-- Exercise brief --
All the data beneath this line is to be reproduced exactly.

-- Dataset entries --
..............................

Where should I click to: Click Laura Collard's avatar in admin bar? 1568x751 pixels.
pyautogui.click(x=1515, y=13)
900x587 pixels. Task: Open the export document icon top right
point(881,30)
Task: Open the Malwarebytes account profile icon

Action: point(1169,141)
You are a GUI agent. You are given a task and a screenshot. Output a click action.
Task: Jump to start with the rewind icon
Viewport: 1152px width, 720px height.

..............................

-- Output --
Where should I click to: Click Laura Collard's avatar in admin bar? 1568x751 pixels.
pyautogui.click(x=1515, y=13)
900x587 pixels. Task: Open the export document icon top right
point(881,30)
Task: Open the Malwarebytes account profile icon

Action: point(1169,141)
You are a GUI agent. You are given a task and a screenshot. Output a click action.
Task: Jump to start with the rewind icon
Viewport: 1152px width, 720px height.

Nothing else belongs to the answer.